WORK INSTRUCTION:
For this exercise, copy the data exactly and omit any images.

### STORED DATA

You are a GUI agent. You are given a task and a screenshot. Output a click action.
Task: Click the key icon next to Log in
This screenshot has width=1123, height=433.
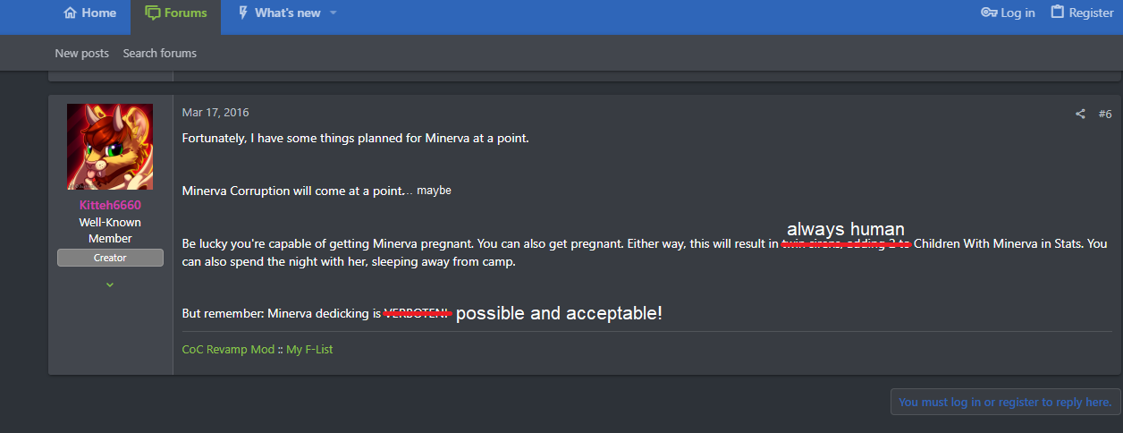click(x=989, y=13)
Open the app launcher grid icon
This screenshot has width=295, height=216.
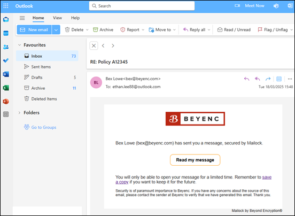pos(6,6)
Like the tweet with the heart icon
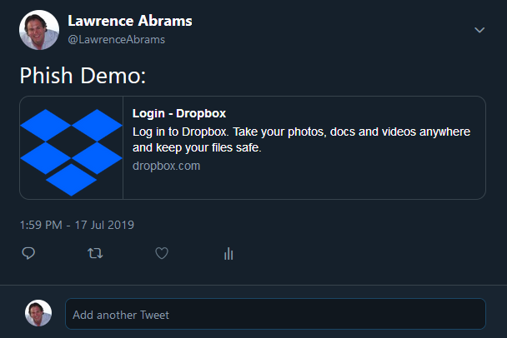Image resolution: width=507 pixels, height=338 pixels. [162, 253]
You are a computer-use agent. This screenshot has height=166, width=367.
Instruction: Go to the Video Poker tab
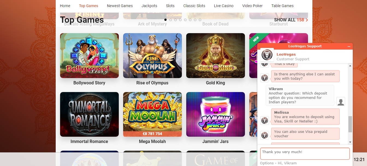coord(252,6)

######

OUTPUT:
You are a GUI agent. You are given a task and a screenshot. Output a click action.
Task: Click the key icon next to Log in
This screenshot has width=1123, height=433.
click(x=989, y=13)
Open the app launcher grid icon
This screenshot has width=295, height=216.
pos(6,6)
Like the tweet with the heart icon
Image resolution: width=507 pixels, height=338 pixels. [162, 253]
You are a computer-use agent. This screenshot has height=166, width=367.
Instruction: Go to the Video Poker tab
coord(252,6)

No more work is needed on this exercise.